**Goal of the exercise:**
Below are some records. Return exactly their lines from the one containing "Task: Click empty" through the one containing "Select the 15 Mar 2024 (Next bill) combo box", and drop the pictures.

**Task material:**
####

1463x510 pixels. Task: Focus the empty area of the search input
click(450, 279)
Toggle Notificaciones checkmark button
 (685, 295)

####

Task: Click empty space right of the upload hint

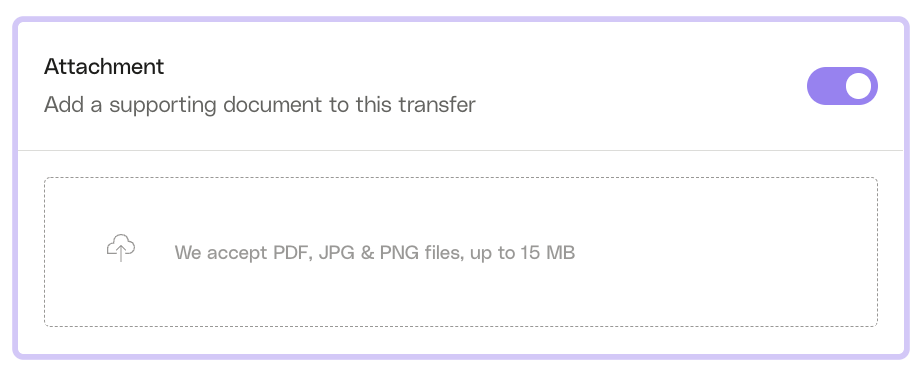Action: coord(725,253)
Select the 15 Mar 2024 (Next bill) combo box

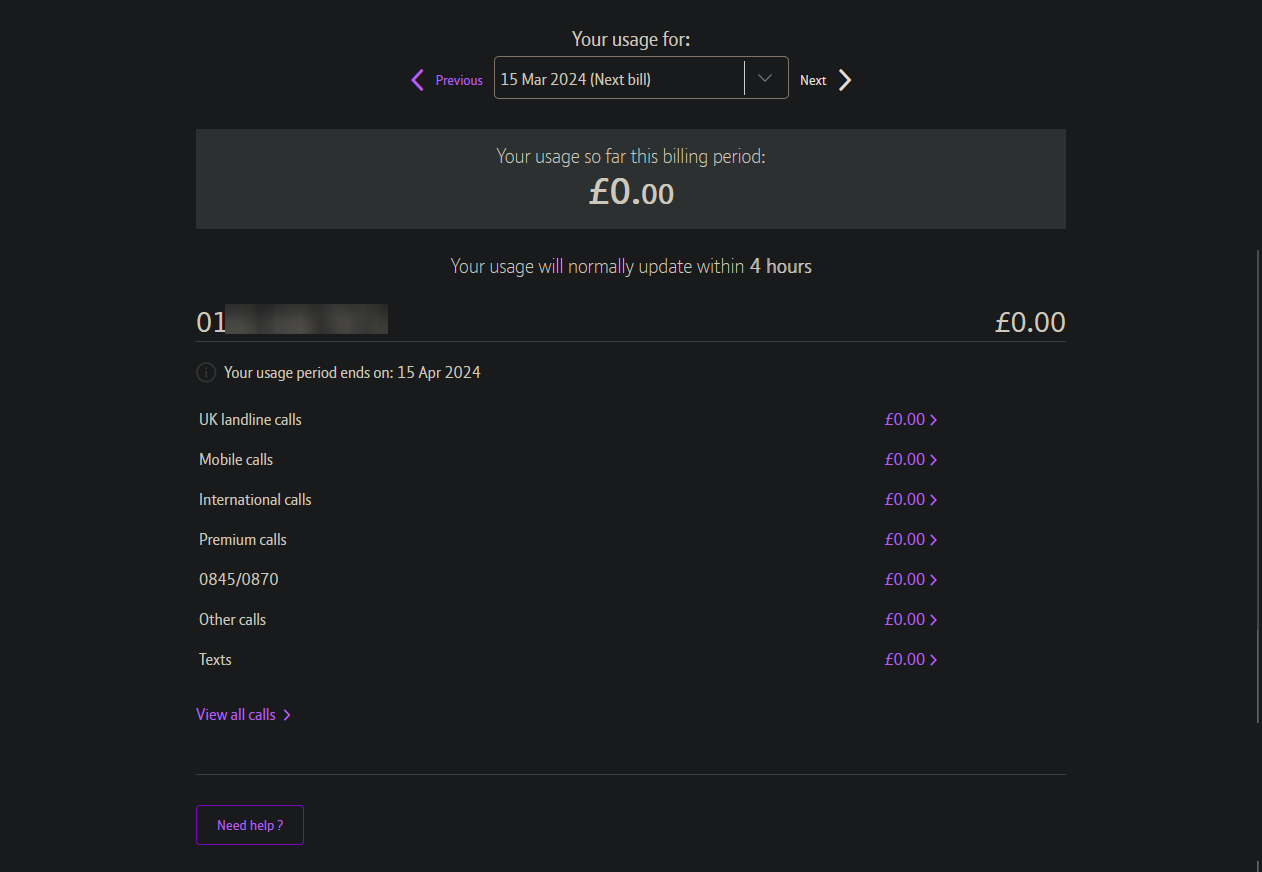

####

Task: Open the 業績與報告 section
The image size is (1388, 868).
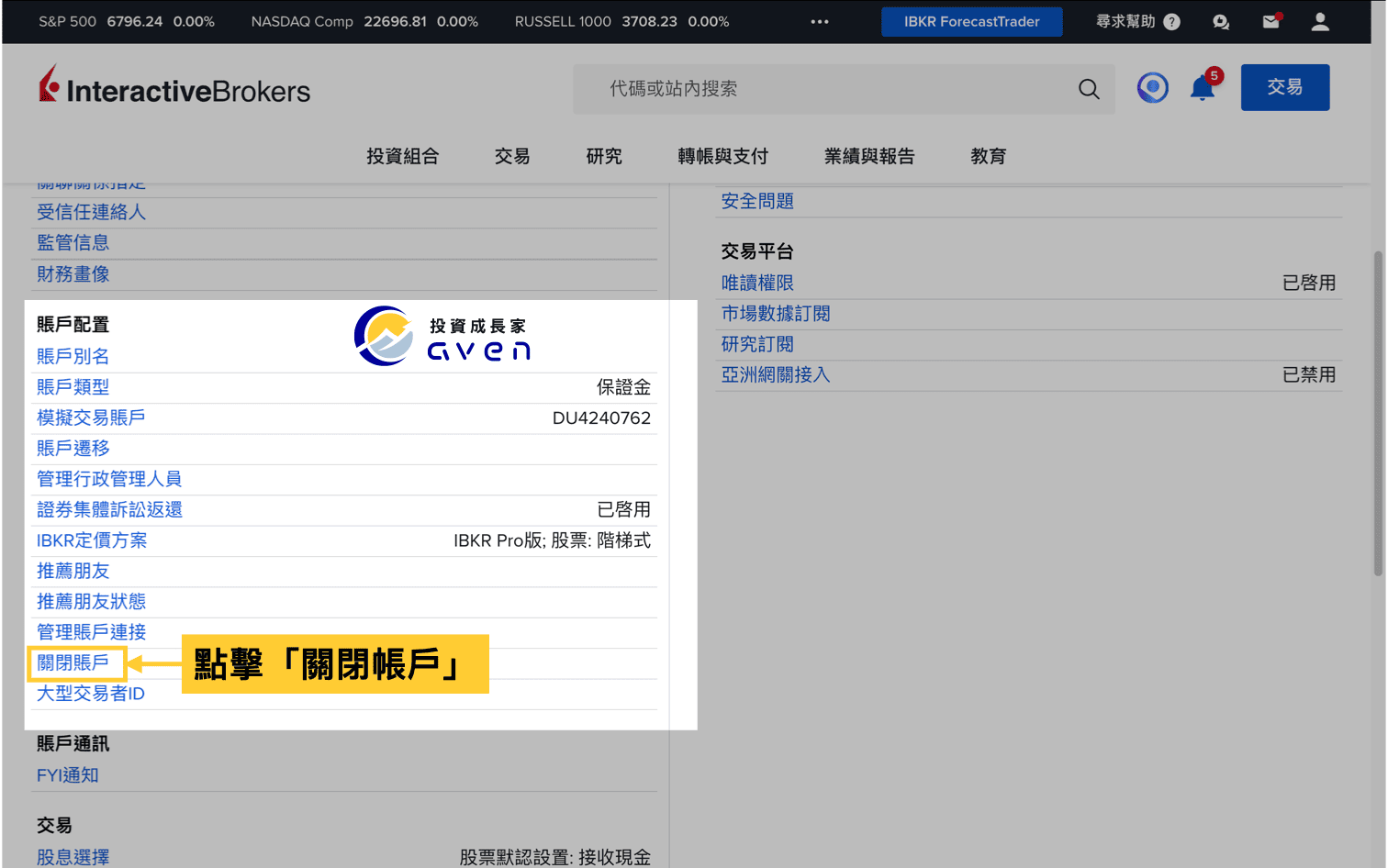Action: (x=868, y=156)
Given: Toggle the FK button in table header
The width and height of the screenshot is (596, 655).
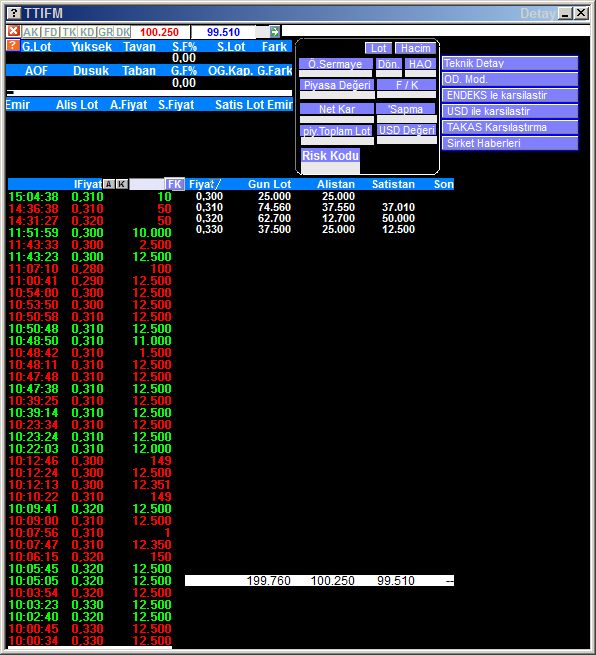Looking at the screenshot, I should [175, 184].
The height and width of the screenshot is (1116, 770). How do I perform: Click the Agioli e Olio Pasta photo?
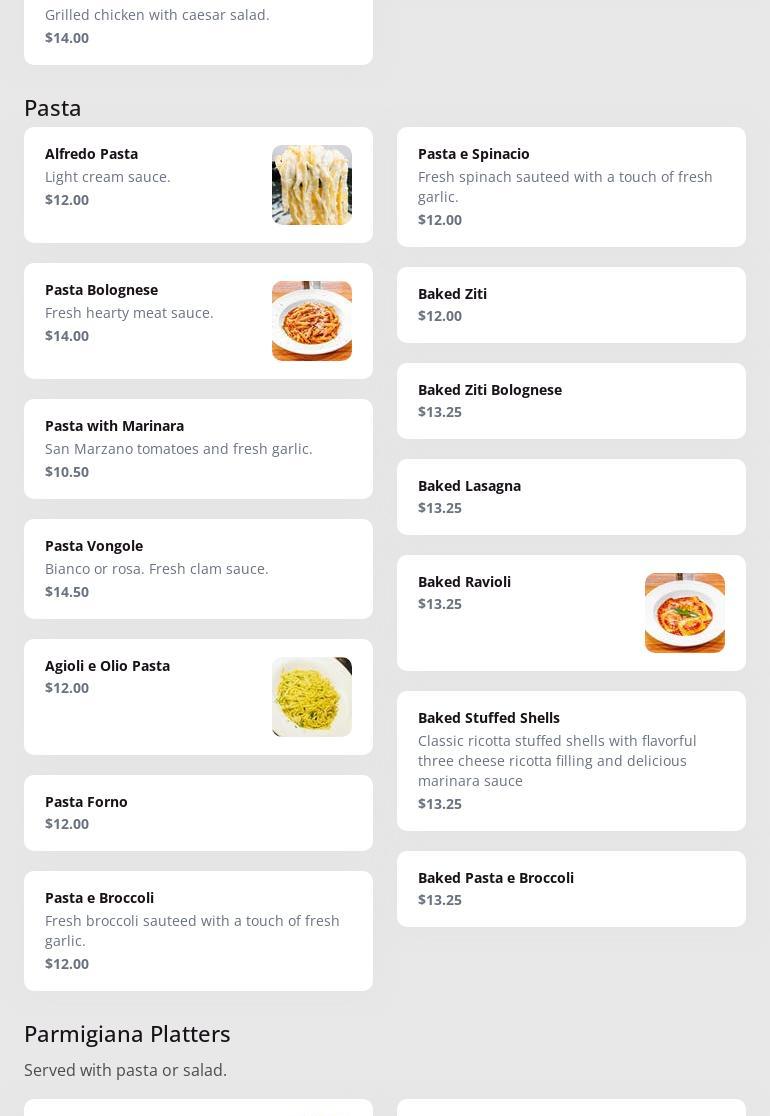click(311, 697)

####

**Response box:**
Task: Click empty space right of the upload hint

Action: coord(725,253)
Select the 15 Mar 2024 (Next bill) combo box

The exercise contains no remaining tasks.